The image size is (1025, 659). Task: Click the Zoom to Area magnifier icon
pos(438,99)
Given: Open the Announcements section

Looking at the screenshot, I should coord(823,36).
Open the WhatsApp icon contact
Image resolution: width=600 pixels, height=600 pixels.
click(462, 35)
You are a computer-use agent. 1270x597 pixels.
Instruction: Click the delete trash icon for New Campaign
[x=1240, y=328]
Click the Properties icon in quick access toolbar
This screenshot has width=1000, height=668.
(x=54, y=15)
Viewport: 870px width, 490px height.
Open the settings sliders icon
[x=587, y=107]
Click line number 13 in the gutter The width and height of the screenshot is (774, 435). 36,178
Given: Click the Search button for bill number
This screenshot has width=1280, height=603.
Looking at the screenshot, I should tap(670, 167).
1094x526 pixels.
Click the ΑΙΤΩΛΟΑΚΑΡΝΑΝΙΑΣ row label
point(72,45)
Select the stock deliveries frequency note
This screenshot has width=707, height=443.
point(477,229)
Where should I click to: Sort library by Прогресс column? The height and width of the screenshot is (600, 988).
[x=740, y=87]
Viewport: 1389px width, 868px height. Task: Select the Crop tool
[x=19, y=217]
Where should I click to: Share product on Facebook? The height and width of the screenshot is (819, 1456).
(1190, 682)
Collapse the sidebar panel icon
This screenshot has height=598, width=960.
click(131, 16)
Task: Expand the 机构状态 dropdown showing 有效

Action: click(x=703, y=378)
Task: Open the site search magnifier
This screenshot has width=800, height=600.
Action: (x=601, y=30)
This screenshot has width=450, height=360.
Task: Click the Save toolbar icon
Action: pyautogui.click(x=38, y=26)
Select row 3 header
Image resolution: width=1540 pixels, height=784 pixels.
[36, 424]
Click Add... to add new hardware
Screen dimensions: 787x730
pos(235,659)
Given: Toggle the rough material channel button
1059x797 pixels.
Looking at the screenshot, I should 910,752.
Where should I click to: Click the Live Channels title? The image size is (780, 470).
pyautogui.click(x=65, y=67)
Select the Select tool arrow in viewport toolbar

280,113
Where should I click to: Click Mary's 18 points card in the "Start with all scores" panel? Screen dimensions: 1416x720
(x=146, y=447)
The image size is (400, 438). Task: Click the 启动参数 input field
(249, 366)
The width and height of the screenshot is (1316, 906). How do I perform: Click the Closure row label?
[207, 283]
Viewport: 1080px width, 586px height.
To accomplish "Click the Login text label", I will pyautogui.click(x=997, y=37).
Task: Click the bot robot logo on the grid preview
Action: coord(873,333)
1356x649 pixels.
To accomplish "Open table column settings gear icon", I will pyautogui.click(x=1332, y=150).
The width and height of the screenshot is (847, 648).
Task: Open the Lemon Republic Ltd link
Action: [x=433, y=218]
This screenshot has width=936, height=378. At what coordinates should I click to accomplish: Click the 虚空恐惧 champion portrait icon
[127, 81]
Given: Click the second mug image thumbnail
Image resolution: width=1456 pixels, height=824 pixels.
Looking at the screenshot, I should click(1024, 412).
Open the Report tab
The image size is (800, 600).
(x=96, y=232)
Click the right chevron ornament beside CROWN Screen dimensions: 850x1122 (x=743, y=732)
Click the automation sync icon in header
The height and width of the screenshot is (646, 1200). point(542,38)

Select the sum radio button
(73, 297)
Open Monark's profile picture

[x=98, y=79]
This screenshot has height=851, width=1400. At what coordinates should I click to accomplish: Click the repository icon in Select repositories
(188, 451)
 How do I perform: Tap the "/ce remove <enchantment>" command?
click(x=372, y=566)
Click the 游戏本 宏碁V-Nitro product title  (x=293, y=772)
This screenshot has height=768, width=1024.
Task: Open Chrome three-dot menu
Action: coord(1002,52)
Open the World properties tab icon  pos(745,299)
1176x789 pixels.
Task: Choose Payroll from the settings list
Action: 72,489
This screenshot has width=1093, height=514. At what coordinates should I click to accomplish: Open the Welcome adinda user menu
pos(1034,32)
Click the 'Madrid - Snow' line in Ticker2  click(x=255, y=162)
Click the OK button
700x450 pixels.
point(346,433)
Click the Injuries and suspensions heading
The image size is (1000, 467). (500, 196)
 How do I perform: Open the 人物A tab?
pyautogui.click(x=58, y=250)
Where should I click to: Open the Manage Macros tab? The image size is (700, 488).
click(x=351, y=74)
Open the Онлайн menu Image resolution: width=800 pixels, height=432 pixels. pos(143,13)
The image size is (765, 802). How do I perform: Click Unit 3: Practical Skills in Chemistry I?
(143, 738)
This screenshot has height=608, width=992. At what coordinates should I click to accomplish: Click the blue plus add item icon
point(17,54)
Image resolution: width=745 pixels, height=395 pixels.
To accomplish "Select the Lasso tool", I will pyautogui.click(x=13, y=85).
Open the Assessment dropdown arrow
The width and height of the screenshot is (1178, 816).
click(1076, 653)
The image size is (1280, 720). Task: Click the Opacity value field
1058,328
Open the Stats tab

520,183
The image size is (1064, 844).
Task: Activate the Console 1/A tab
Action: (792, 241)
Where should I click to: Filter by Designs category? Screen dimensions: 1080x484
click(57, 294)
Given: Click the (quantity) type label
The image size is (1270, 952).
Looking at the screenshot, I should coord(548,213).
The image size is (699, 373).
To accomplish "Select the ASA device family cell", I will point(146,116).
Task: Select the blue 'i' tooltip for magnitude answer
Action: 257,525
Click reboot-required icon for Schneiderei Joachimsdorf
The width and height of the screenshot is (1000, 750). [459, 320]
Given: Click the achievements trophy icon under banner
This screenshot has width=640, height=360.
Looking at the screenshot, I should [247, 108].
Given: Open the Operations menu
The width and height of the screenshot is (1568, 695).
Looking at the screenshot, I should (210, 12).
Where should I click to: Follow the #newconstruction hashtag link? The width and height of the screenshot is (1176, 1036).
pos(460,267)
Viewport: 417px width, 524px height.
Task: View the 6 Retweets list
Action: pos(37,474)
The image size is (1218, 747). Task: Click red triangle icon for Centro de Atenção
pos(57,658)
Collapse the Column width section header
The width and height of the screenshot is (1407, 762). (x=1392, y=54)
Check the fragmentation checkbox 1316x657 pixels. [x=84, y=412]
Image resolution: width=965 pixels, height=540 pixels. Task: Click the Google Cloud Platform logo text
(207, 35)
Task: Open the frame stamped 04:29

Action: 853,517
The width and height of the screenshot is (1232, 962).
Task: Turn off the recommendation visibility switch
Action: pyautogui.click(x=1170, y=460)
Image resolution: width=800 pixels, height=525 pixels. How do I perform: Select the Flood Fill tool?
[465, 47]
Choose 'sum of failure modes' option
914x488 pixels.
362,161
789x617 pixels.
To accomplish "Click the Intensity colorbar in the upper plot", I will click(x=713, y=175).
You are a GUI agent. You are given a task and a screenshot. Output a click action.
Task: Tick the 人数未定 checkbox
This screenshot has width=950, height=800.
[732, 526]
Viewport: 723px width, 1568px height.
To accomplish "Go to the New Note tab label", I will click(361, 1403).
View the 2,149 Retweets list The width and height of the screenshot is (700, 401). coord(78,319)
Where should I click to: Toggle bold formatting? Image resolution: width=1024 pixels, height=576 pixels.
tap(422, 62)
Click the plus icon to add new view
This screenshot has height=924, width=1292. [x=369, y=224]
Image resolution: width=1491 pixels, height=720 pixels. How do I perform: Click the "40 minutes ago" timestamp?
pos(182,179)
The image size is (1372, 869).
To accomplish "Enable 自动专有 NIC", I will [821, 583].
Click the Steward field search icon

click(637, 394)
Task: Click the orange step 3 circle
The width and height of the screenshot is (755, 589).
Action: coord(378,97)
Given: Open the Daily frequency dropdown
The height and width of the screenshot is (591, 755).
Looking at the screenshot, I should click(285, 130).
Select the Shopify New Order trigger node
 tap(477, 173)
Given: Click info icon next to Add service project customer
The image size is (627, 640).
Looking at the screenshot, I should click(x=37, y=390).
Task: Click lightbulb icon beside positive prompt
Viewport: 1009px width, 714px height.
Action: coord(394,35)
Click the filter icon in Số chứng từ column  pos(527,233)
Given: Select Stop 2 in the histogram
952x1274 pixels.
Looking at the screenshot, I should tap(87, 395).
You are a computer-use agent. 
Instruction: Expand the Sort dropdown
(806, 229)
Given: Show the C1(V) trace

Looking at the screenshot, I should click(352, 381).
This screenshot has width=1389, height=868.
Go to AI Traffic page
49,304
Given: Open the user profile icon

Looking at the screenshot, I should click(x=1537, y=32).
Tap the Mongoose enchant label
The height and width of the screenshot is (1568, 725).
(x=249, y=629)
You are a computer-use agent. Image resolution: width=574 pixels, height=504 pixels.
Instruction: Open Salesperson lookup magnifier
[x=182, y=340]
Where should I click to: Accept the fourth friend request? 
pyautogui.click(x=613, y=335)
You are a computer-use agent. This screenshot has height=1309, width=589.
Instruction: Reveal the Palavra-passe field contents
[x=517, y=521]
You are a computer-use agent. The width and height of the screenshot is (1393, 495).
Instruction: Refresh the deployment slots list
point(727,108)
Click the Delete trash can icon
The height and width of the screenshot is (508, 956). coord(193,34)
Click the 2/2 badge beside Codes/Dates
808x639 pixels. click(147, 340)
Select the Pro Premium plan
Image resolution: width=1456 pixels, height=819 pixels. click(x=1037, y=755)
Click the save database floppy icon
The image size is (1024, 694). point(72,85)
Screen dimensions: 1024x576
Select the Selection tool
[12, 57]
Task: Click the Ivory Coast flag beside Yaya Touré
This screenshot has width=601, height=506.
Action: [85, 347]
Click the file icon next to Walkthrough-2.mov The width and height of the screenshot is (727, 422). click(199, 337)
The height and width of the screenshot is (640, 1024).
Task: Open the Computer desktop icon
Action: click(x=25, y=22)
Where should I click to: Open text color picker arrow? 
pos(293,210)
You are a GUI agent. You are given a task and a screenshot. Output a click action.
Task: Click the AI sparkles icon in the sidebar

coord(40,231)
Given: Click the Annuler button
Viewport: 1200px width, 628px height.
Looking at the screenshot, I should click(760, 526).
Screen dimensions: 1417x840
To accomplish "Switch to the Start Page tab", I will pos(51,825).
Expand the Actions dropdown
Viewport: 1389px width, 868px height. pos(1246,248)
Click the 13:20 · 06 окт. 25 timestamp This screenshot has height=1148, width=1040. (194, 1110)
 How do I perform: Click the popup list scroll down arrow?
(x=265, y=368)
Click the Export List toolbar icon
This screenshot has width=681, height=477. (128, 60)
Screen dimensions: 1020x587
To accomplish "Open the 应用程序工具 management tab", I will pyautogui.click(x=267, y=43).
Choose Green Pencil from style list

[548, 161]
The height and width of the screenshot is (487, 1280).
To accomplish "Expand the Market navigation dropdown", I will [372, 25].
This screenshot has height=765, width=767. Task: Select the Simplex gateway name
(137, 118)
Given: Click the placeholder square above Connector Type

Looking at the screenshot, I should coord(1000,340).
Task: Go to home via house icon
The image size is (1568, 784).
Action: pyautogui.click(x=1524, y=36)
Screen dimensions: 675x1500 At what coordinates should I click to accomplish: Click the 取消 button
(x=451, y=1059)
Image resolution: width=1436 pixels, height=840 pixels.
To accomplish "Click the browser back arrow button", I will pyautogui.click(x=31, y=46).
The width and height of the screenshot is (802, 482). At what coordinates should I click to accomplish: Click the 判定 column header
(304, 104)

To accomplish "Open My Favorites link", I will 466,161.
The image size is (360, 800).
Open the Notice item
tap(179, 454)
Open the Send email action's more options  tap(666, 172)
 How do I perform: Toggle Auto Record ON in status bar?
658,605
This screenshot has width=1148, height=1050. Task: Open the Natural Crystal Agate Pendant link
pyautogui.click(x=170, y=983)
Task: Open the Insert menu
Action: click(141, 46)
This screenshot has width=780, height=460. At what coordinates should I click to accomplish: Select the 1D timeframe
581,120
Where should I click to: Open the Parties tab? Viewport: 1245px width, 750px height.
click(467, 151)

* **What needs to be done**
Set down the lines of the records exactly, from the first one through the line containing "Task: Open the site search magnifier", and add nothing else.

* **Written response**
The image size is (1025, 659). Task: Click the Zoom to Area magnifier icon
pos(438,99)
Given: Open the Announcements section

Looking at the screenshot, I should coord(823,36).
Open the WhatsApp icon contact
Image resolution: width=600 pixels, height=600 pixels.
click(462, 35)
You are a computer-use agent. 1270x597 pixels.
Instruction: Click the delete trash icon for New Campaign
[x=1240, y=328]
Click the Properties icon in quick access toolbar
This screenshot has width=1000, height=668.
(x=54, y=15)
Viewport: 870px width, 490px height.
Open the settings sliders icon
[x=587, y=107]
Click line number 13 in the gutter The width and height of the screenshot is (774, 435). 36,178
Given: Click the Search button for bill number
This screenshot has width=1280, height=603.
Looking at the screenshot, I should tap(670, 167).
1094x526 pixels.
Click the ΑΙΤΩΛΟΑΚΑΡΝΑΝΙΑΣ row label
point(72,45)
Select the stock deliveries frequency note
This screenshot has width=707, height=443.
point(477,229)
Where should I click to: Sort library by Прогресс column? The height and width of the screenshot is (600, 988).
[x=740, y=87]
Viewport: 1389px width, 868px height. Task: Select the Crop tool
[x=19, y=217]
Where should I click to: Share product on Facebook? The height and width of the screenshot is (819, 1456).
(1190, 682)
Collapse the sidebar panel icon
This screenshot has height=598, width=960.
click(131, 16)
Task: Expand the 机构状态 dropdown showing 有效

Action: click(x=703, y=378)
Task: Open the site search magnifier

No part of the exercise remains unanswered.